■ **Goal of the exercise**
Format the part of the records that opens with the line containing "Given: Click the" and closes with the line containing "Action: pyautogui.click(x=726, y=187)" as a Markdown table with the columns Row and Line, numbering each line and skipping blank ones. Leave the pictures out.

■ **Provided data**
****************************************

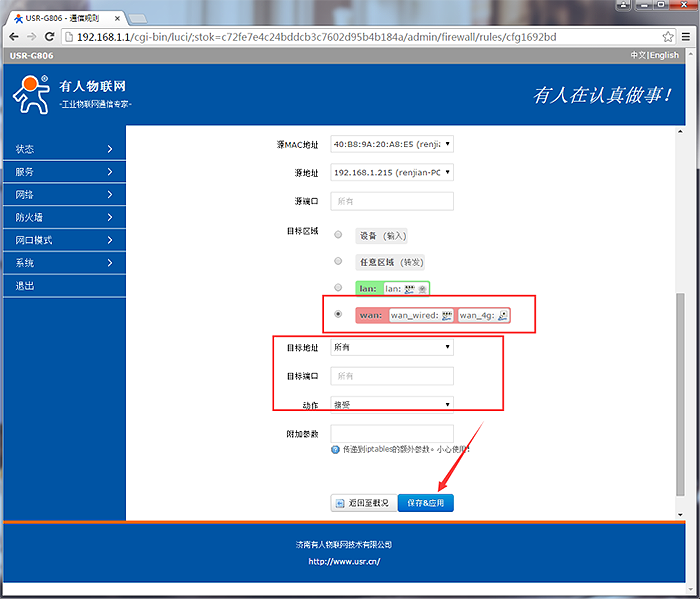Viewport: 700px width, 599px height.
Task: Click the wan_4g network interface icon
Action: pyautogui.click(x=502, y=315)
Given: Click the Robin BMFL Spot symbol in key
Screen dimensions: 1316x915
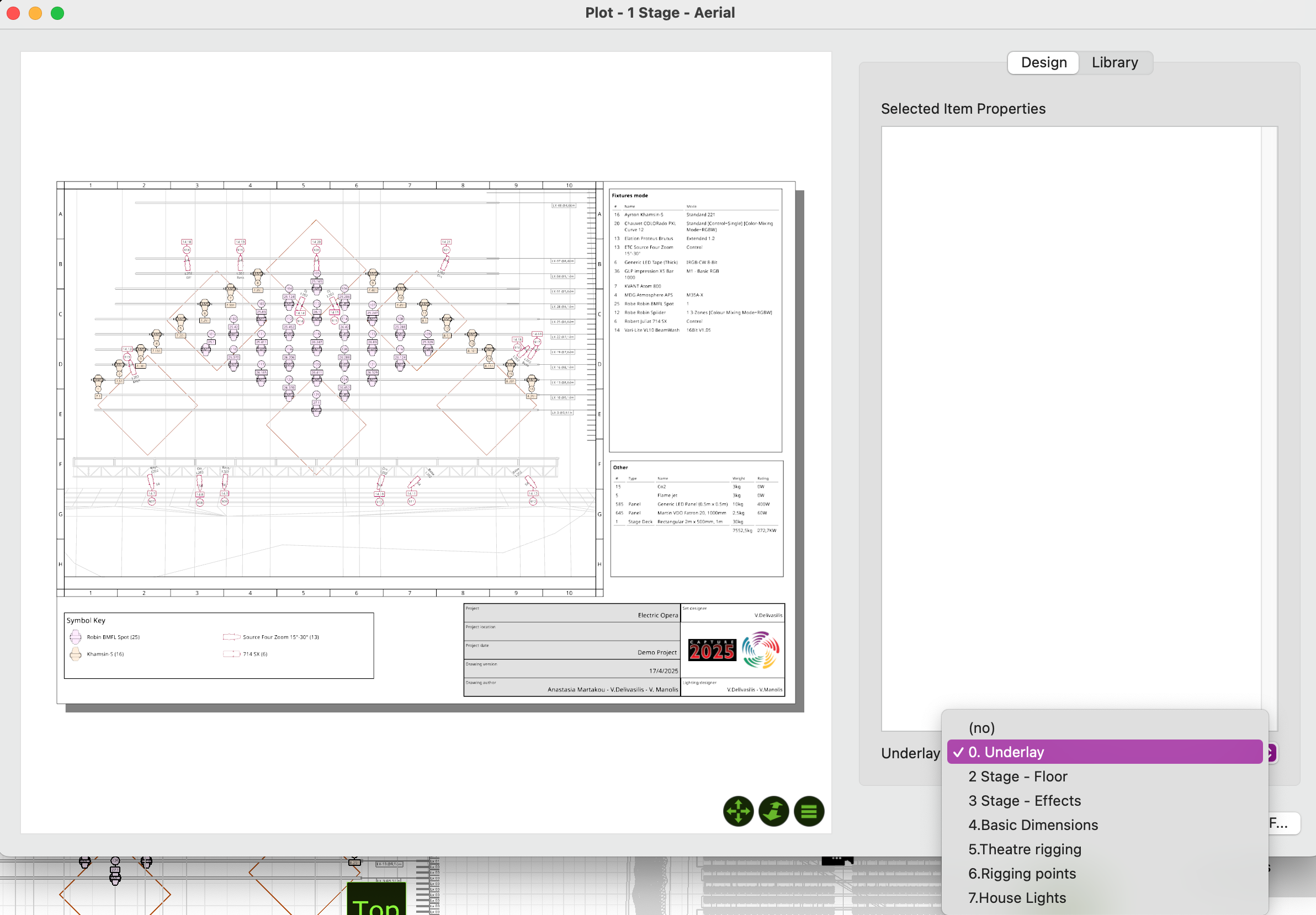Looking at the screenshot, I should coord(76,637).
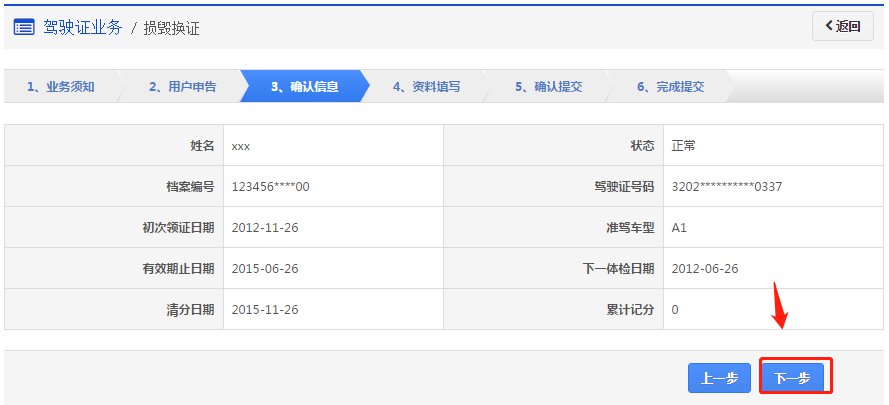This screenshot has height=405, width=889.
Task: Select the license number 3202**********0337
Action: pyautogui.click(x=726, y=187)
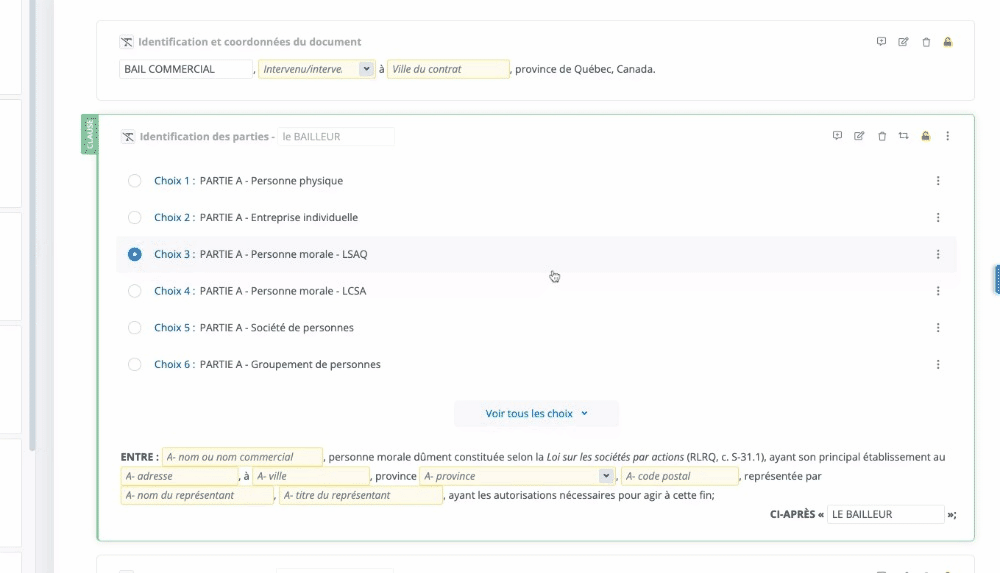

****************************************

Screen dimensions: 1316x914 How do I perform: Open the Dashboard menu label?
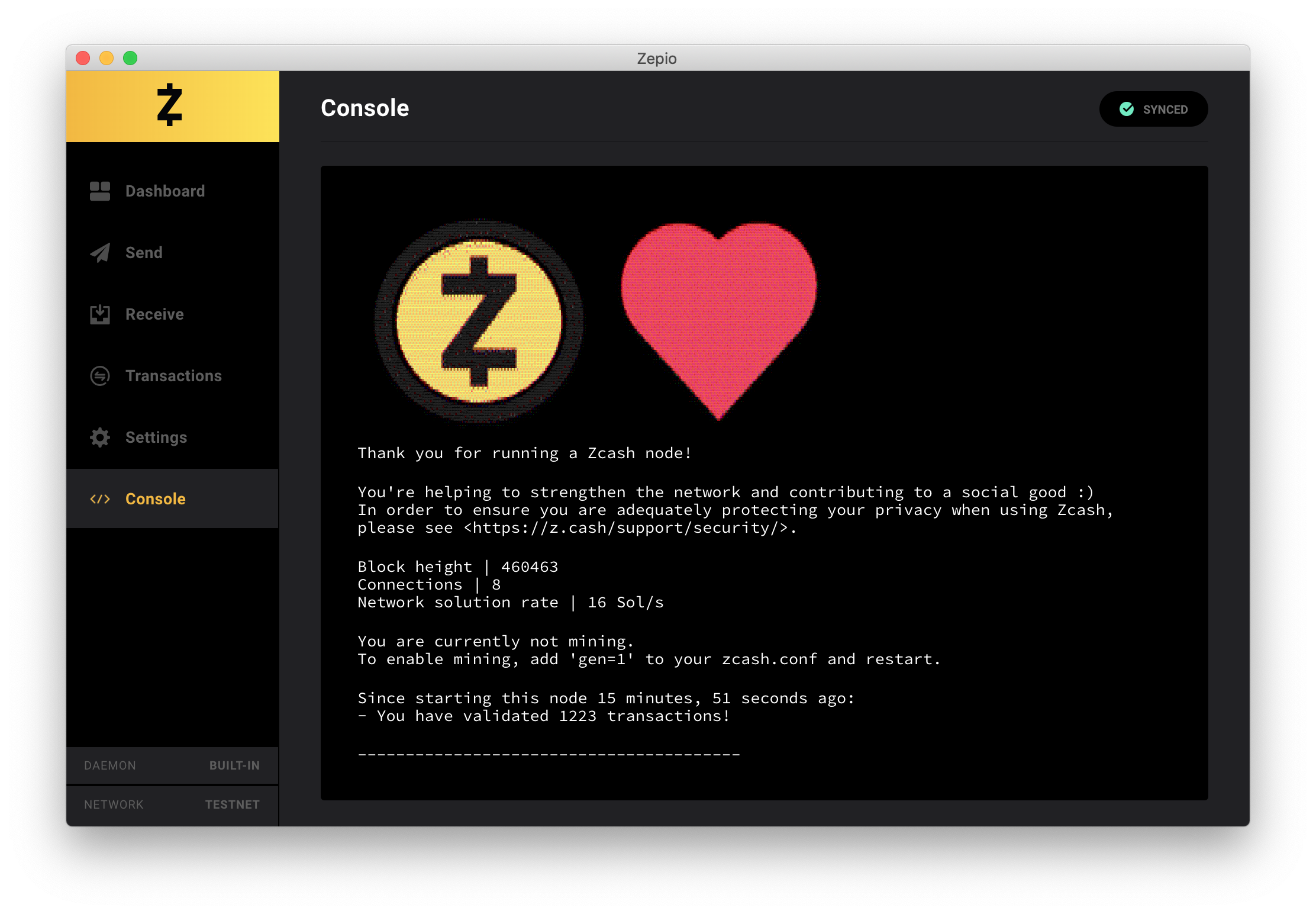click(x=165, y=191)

****************************************

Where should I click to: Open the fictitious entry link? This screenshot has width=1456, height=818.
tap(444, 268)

****************************************

■ **Solution below**
| Row | Line |
|---|---|
| 1 | Given: Click the Robin BMFL Spot symbol in key |
| 2 | Screen dimensions: 1316x915 |
| 3 | Looking at the screenshot, I should coord(76,637). |
| 4 | This screenshot has height=405, width=889. |
| 5 | Task: Select the license number 3202**********0337 |
| 6 | Action: pyautogui.click(x=726, y=187) |